Most of the colonists welcome opening to the public. Despite a couple of assholes who've tagged artists' walls and one really big asshole who slashed a painting during the Mike Atta benefit, the outside world doesn't bring in too many problems. “We're extremely fortunate to decide if we even want to [be] open more,” Mike says. “Without my father as the benefactor, we'd have to look at this much more in a real-world sense, but instead, we can just focus on building community.”

Pete backs him up. “My son will tell you, I've never been known to sell anything,” he says. “You have no idea how many times and how much money I've been offered for that building. Yeah, I think they're hysterical over there, but sometimes, Vic and I say, 'Let's take a break and go see what those clowns are up to!' Every now and then, there's something good. Why would I sell it?”

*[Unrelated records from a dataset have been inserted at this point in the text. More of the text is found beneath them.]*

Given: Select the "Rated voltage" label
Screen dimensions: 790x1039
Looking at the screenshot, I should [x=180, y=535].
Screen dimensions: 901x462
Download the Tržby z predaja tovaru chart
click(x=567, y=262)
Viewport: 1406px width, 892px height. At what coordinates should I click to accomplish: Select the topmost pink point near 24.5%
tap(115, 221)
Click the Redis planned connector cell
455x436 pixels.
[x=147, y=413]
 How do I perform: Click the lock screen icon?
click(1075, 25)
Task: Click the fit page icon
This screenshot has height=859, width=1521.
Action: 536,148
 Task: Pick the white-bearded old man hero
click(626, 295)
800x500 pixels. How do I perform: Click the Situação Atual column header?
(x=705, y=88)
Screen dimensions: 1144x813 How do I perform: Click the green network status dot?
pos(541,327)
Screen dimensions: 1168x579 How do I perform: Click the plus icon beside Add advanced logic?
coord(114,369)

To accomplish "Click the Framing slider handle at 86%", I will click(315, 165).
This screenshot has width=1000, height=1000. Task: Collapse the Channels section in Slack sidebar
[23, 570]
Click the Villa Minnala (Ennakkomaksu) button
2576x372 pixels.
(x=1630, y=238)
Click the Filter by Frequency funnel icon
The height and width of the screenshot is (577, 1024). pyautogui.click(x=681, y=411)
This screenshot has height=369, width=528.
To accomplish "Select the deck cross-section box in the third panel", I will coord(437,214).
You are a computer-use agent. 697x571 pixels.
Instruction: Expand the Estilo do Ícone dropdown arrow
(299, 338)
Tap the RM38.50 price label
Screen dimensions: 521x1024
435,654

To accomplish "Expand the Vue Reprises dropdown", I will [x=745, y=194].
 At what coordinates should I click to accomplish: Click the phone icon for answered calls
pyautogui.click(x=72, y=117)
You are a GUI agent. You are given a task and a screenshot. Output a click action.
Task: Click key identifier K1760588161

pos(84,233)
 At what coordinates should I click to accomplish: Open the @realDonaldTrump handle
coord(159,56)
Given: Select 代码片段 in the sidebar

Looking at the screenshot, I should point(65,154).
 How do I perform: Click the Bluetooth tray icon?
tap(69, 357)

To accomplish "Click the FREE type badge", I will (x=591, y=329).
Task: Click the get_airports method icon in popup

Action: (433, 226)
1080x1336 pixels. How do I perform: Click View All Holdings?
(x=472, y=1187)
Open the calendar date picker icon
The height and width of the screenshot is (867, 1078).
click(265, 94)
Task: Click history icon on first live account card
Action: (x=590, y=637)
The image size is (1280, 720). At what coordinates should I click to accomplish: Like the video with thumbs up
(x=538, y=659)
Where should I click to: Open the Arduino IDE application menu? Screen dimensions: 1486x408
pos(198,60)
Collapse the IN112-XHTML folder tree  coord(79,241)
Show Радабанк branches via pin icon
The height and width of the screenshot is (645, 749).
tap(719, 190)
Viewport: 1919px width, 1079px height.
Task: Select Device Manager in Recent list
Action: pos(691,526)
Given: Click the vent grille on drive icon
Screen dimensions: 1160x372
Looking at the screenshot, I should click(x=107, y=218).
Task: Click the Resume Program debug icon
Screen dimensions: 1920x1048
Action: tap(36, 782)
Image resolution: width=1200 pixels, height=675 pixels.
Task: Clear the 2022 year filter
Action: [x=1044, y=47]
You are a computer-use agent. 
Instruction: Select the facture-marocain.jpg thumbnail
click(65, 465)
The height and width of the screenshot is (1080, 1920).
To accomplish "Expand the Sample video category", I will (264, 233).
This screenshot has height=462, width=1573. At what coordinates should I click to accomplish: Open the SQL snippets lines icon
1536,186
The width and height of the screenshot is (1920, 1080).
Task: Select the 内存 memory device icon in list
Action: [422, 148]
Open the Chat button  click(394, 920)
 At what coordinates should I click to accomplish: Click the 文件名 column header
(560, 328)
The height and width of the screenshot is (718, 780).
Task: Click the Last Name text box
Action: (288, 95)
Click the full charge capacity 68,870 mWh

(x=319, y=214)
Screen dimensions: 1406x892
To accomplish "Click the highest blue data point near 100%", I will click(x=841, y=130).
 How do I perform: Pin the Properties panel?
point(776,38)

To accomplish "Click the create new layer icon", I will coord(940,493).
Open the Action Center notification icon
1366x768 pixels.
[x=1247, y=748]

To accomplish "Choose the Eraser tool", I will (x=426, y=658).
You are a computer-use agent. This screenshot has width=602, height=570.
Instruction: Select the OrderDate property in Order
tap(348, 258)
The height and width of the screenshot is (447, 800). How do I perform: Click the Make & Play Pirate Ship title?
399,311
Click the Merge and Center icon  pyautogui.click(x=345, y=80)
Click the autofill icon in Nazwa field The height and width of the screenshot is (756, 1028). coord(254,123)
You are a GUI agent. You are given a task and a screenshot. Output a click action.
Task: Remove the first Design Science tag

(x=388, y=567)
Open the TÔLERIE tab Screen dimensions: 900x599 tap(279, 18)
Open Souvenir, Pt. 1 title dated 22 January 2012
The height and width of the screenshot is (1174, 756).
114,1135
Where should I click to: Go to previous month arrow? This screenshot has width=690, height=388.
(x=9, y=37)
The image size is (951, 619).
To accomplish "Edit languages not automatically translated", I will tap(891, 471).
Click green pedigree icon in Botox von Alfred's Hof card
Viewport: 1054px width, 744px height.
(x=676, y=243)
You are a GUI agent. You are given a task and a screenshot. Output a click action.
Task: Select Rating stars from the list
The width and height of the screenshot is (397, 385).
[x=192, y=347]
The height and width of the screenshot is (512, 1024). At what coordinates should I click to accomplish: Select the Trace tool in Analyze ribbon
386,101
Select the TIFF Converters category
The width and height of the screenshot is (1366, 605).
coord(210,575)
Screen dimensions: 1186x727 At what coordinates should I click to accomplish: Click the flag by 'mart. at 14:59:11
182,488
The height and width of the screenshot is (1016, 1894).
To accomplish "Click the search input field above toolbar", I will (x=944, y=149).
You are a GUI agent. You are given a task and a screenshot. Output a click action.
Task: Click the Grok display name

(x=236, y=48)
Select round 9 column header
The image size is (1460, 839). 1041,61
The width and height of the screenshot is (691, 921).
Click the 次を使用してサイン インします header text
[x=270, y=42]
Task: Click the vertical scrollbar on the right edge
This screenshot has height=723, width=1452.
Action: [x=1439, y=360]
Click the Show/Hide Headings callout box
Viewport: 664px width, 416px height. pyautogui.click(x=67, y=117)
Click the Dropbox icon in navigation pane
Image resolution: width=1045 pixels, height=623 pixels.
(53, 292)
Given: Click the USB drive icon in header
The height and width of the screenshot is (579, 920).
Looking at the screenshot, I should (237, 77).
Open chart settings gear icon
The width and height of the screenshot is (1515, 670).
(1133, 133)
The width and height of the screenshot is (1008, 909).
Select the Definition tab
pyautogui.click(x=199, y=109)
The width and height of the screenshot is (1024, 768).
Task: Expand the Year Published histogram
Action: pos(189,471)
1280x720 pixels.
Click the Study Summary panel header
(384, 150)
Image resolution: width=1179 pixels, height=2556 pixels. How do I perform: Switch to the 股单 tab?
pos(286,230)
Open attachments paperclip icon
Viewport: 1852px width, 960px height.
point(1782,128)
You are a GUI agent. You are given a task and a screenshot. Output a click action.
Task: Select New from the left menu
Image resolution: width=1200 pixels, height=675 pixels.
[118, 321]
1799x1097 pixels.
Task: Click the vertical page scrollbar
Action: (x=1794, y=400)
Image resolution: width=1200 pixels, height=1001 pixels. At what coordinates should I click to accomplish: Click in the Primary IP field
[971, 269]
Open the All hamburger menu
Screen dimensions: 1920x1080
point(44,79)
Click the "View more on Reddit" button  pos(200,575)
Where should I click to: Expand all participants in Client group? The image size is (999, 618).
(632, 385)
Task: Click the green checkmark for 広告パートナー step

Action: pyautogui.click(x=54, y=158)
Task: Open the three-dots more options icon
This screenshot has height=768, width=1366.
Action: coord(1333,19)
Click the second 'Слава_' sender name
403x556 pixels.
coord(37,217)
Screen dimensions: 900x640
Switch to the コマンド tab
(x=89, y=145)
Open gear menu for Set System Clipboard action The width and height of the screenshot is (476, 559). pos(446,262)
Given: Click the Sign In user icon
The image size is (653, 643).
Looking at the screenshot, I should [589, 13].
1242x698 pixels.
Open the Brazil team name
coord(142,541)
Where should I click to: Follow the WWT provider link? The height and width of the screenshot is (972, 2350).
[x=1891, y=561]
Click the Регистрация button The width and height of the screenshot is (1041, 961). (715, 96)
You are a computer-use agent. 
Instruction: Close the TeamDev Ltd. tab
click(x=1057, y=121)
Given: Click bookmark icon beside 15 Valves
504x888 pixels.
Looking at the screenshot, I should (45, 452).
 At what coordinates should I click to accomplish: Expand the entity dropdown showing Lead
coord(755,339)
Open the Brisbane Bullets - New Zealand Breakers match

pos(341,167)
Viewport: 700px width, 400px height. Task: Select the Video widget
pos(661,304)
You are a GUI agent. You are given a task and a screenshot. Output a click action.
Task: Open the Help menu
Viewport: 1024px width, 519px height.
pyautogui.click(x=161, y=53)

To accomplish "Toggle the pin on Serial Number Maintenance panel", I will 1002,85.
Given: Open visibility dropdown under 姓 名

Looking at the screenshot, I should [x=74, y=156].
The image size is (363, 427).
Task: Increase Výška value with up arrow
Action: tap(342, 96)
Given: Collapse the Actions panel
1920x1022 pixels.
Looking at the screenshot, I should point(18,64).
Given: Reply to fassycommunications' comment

So Mike just keeps planning. Having finally filled the warehouse with workshops and gallery spaces, the only thing left to do is return to the beginning and once again make Violet Hour a private studio. “This is the last step before the colony is filled,” Mike says. “Then we'll move on to the hobby shop across the street. The next stage is fantastic. It's going to be a concert hall with a small bar and display kitchen with the best waiters from here and the best chefs from there. It will be the actual commercial venue. With that in place, perhaps we'll make the colony completely private. Who knows?


“Maybe bigger galleries can even learn from the disorganization and innocence that we have here,” he adds. “Art is a bridge, but by itself, it's not going to change the world. It's people who change the world. Which is why I'm not interested in revolution—that's just the ebb and flow, the rise and fall of society. What I'm interested in is evolution, a breaking away from our cyclical nature. How can we ever expect to have peace in other parts of the world when we don't even have it at home?! We can only get there through self-introspection on a local and global scale. And maybe when art, the truest expression of self, is made valuable by society, then that evolution can occur.”